Dans le projet, il y a vraiment une alternance de sons nocturnes (Préliminaires, Sentiments, Kamas…) et solaires (Baby, Serein, Euphoria…). Toi tu préfères vivre le jour ou la nuit ? Pourquoi ?
La nuit. La plupart des gens pense que c’est un temps fait pour dormir mais pour nous, les artistes, c’est le moment où on travaille. Ça nous inspire.
C’est quoi ton son préféré du projet ? Pourquoi ?
Je pense que c’est “Jeux Dangereux” avec mon gars Lestin. C’est le plus réussi selon moi. L’atmosphère est dingue. Sa partie et la mienne s’imbriquent parfaitement. J’en suis très fier.
L’esthétique de tes mixtapes renvoie à des symboles d’élégance et de sensualité comme le Moulin rouge, le Champagne et jusqu’à ton blaze «MadeInParis» en référence au film de 1966 qui se déroule dans la capitale de la mode. Les titres de tes sons aussi qui font souvent référence à des marques de luxe comme Dior, YSL, Prada, Chanel… L’élégance c’est important pour toi ?
A vrai dire je ne suis pas particulièrement attiré par l’univers “fashion”. Par contre j’aime dégager ce délire à travers mes sons. Autrement dit, je ne suis pas fan du luxe mais j’apprécie ce que le luxe peut apporter à ma musique. Donc le fait que j’en parle ne veut pas forcément dire que j’en porte. Simplement, je donne envie aux gens qui aiment bien s’habiller de m’écouter et qu’ils retrouvent ce goût pour l’élégance dans mes sons.
Qu’est-ce qu’elles représentent cette lune et cette silhouette féminine sur toutes tes covers ?
J’ai pas donné un sens particulier à ce motif, je trouve ça beau tout simplement -ça doit être mon œil d’ancien graphiste… Pour moi, le soleil couchant et l’ombre de la femme se complètent. C’est un tout. L’ensemble est beau à regarder mais aussi à écouter. C’est une image qui traduit bien la vibe de ma musique.
Je ne suis pas particulièrement attiré par le luxe mais j’apprécie ce que le luxe peut apporter à la musique
Dans quel état d’esprit t’étais pendant l’enregistrement du projet ?

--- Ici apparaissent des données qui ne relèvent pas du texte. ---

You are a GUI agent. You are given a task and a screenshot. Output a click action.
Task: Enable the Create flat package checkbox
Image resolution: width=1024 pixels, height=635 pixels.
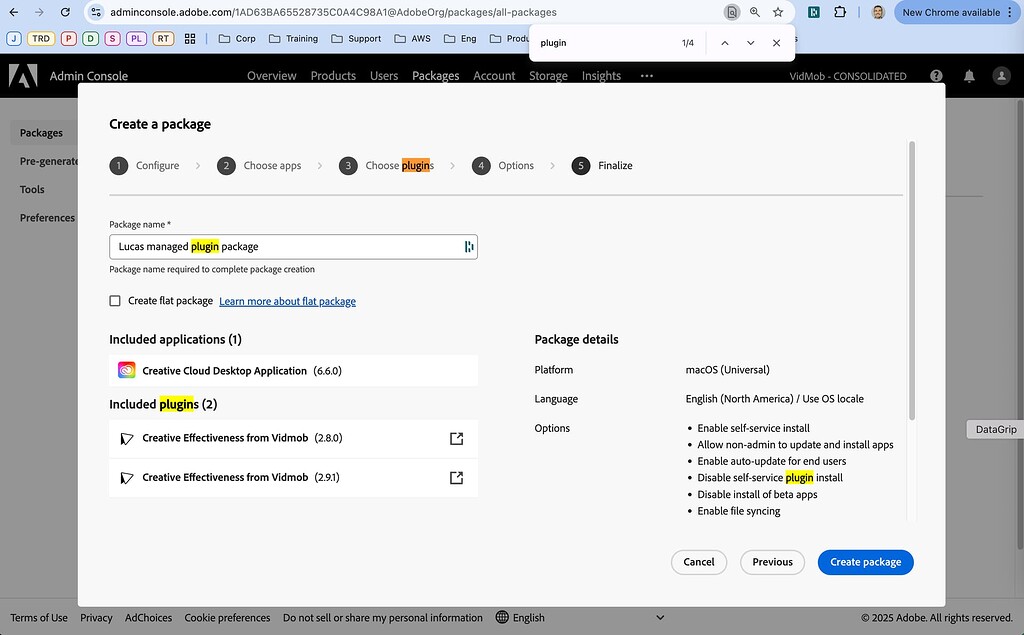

La dalle. J’avais faim. Je voulais vraiment passer un cap. Il fallait qu’on voit qui on est. Que lorsqu’on entre dans une pièce, on se rappelle de nous.
Comment t’enregistres en général : tu trouves la prod avant le texte ou bien l’inverse ?
Moi, je pars toujours de la prod’ et je topline la structure. J’écris les paroles par-dessus et à la fin y a juste à mixer le son. Tout est déjà en place : les ambiances, les notes… C’est une petite science.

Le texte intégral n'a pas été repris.